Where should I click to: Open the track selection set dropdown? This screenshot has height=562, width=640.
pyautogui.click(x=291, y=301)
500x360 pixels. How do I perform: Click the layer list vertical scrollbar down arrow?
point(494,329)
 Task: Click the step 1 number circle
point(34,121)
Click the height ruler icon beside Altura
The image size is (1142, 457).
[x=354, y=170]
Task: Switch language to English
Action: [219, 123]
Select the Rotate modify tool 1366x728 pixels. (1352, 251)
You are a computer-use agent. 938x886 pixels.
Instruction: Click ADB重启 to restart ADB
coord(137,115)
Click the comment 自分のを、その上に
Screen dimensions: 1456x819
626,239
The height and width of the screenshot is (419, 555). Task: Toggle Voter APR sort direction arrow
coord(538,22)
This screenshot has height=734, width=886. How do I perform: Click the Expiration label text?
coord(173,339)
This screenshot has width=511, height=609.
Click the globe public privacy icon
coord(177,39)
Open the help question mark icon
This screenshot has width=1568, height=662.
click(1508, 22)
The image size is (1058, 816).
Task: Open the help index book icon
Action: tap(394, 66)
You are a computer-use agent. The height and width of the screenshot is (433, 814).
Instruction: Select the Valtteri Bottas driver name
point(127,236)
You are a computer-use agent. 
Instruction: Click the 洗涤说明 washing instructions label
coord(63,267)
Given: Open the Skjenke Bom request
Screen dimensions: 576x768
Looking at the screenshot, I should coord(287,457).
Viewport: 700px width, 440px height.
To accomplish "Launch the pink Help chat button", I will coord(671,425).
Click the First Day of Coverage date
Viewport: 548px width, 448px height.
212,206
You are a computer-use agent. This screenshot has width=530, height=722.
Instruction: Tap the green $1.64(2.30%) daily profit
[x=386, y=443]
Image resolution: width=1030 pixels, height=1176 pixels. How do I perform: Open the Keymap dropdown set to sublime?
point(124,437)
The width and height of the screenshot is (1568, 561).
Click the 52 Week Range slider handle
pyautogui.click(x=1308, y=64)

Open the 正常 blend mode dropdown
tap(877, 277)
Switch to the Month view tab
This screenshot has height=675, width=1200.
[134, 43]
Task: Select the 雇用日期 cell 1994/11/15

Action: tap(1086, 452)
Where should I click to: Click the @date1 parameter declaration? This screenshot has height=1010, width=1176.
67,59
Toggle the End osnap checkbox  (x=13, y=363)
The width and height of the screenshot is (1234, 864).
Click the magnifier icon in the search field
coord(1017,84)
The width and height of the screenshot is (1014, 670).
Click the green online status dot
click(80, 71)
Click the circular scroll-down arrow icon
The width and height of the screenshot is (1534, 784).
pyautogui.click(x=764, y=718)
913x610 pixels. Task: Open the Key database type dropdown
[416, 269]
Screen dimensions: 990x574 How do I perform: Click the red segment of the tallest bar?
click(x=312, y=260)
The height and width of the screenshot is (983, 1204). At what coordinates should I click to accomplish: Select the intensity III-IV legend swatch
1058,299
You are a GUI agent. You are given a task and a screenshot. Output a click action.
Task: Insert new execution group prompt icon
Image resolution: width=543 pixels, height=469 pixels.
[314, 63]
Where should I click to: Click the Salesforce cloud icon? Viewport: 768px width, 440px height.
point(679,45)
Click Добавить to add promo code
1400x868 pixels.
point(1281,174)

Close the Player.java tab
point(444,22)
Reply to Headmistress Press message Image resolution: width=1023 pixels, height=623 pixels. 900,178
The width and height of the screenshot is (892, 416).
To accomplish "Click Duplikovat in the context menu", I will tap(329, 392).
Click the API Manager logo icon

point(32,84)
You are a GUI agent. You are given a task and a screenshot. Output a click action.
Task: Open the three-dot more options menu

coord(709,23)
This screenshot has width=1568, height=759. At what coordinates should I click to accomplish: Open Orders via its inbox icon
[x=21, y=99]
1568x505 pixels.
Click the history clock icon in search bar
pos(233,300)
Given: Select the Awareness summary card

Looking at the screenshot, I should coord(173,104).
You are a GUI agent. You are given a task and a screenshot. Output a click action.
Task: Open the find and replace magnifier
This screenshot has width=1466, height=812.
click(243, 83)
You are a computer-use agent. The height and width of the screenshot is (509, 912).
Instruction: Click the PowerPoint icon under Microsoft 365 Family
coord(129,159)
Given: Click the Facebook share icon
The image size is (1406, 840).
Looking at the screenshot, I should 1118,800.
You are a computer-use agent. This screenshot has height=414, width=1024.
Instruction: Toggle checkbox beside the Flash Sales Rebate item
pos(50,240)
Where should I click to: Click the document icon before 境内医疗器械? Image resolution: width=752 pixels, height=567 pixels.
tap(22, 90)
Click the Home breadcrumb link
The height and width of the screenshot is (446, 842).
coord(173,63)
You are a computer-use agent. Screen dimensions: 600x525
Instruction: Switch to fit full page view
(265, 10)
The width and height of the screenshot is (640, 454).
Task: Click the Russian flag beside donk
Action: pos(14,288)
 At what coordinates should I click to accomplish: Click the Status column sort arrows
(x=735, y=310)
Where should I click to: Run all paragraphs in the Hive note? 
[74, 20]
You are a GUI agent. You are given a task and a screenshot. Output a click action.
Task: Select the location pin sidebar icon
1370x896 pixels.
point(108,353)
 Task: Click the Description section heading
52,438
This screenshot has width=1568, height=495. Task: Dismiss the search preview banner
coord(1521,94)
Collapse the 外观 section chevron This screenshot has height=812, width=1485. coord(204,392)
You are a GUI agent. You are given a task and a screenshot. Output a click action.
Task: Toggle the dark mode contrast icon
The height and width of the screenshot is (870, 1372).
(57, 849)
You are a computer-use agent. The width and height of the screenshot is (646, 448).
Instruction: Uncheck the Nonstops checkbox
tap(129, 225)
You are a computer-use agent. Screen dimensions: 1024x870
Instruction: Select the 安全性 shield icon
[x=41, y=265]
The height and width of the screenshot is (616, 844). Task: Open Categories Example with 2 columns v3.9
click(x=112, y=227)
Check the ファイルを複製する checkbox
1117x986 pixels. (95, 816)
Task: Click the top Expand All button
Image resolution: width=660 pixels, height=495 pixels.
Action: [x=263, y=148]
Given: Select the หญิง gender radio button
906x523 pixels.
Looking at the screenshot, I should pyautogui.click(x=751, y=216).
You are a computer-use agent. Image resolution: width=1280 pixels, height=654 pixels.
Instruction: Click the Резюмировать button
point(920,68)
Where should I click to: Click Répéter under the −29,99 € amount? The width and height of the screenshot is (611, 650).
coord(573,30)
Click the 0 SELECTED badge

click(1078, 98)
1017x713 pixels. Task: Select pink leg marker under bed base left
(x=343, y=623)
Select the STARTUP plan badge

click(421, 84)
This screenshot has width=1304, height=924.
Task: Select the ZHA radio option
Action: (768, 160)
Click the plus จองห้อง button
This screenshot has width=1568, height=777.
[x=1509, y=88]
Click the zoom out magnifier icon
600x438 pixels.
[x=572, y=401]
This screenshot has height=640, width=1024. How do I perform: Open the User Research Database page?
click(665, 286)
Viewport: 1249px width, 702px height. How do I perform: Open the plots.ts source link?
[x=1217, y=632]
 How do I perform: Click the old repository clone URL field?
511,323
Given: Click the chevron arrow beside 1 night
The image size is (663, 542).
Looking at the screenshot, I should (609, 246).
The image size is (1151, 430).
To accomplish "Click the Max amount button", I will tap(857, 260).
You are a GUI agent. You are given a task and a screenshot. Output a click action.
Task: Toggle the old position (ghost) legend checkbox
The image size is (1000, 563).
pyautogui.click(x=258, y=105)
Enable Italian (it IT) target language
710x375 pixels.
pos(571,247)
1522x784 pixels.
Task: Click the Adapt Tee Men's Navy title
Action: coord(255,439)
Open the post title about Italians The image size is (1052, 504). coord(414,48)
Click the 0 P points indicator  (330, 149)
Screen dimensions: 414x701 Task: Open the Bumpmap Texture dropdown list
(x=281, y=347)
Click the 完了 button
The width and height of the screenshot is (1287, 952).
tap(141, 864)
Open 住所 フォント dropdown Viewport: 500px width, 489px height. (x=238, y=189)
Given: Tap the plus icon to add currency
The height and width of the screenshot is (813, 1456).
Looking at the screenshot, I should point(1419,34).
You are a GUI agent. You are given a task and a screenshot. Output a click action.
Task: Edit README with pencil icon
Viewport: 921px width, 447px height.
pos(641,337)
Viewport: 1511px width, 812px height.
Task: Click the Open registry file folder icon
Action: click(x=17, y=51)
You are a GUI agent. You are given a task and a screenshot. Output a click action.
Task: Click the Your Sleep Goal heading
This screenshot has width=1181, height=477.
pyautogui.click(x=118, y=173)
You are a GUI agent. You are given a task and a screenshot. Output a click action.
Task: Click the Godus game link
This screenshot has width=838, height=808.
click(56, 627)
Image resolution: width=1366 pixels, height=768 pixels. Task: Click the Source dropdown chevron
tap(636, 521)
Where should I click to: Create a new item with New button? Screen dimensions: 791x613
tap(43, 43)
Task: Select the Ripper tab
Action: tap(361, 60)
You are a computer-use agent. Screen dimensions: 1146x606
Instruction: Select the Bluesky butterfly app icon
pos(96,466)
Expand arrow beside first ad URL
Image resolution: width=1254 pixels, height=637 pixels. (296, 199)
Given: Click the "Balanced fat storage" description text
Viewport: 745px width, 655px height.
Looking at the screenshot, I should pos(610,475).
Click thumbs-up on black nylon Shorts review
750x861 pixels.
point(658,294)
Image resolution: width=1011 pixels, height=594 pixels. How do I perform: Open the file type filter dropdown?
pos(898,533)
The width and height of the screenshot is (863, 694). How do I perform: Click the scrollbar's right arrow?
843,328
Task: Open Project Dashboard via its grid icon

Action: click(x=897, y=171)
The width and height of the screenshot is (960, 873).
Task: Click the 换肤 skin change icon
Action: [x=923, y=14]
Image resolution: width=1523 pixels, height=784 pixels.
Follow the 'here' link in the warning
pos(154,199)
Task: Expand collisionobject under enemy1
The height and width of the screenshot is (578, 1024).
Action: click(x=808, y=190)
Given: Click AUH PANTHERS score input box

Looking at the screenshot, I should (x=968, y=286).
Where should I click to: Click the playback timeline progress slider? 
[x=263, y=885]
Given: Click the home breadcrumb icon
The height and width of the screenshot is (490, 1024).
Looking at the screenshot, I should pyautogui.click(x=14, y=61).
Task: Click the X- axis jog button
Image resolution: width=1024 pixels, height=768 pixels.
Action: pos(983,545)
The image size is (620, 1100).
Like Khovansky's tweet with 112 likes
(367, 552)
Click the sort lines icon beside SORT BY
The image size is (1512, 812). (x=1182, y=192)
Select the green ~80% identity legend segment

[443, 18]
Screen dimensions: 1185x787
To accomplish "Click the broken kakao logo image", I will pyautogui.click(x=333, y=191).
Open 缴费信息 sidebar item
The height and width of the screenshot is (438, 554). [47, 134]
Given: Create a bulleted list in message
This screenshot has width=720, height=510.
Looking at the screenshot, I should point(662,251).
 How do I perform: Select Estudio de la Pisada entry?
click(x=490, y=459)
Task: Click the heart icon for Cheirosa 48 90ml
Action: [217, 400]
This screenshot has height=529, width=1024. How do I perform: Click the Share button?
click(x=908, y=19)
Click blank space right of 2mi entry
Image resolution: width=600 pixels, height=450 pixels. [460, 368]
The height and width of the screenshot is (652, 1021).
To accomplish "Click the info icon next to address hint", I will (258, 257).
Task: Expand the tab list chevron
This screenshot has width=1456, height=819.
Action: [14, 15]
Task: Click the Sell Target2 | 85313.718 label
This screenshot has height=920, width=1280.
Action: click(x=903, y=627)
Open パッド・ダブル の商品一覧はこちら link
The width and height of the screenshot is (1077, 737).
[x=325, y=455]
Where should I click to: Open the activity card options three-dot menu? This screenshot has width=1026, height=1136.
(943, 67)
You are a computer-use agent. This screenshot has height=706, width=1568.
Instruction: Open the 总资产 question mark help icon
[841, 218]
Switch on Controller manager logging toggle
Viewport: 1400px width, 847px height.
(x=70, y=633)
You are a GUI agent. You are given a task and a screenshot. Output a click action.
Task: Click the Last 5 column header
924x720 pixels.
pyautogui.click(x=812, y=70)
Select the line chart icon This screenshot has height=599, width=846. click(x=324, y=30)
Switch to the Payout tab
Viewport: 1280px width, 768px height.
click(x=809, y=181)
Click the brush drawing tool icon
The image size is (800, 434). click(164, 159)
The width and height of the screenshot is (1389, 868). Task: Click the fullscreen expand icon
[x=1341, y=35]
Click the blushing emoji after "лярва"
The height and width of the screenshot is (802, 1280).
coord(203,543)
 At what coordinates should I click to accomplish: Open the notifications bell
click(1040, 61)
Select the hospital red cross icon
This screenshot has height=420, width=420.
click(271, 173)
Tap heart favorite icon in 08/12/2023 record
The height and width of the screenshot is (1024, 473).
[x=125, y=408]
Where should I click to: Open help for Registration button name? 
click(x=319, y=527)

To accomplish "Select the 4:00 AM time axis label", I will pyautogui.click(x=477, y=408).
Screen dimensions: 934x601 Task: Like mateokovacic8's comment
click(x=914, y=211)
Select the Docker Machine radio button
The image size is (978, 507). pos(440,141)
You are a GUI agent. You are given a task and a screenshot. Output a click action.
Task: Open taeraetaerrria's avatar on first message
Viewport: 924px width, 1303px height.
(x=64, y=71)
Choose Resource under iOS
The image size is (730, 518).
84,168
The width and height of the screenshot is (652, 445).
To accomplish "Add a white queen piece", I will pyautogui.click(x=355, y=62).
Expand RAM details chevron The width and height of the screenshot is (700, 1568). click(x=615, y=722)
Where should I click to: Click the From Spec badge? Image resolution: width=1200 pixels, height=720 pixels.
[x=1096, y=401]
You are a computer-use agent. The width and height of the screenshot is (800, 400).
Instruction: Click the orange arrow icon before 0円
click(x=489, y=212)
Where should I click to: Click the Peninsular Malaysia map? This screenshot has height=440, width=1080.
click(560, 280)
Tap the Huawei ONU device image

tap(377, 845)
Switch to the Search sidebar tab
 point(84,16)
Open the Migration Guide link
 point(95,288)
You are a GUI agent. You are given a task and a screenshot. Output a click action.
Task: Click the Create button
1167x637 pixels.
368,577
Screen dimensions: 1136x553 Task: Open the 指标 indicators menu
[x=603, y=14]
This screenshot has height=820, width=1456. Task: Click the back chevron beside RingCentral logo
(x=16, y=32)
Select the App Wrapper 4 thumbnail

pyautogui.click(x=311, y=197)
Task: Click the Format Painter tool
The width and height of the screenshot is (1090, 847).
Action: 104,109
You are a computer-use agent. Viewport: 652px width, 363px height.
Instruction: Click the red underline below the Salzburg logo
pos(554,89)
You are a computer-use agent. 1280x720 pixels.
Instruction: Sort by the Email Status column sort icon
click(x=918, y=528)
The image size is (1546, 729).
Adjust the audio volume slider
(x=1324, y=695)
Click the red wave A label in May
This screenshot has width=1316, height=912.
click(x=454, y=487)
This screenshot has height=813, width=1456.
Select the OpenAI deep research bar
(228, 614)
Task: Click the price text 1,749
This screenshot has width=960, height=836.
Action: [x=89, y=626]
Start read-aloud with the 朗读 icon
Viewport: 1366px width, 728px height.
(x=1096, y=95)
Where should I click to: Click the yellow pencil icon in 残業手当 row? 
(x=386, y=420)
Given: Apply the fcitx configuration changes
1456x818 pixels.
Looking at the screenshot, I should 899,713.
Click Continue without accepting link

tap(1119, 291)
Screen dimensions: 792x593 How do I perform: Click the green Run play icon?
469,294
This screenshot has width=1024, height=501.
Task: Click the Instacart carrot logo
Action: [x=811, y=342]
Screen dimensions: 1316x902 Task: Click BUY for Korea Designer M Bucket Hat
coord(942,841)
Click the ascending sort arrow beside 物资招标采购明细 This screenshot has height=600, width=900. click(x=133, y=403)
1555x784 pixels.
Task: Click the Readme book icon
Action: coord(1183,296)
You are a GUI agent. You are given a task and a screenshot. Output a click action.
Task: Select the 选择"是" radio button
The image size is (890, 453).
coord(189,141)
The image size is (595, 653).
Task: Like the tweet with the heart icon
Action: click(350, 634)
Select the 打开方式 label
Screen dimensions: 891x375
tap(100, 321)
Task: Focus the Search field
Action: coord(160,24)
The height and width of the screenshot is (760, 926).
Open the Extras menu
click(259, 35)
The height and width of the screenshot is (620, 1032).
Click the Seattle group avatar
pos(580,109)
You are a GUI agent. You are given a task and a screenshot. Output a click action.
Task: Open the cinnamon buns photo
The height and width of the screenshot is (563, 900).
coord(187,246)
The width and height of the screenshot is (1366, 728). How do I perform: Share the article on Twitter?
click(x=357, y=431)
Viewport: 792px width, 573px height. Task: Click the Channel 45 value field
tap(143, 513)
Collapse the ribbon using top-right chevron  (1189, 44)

DIRECTIONS FOR THIS TASK -
Return solely the number of lines in the data that include the word "Collapse".

OUTPUT BELOW -
2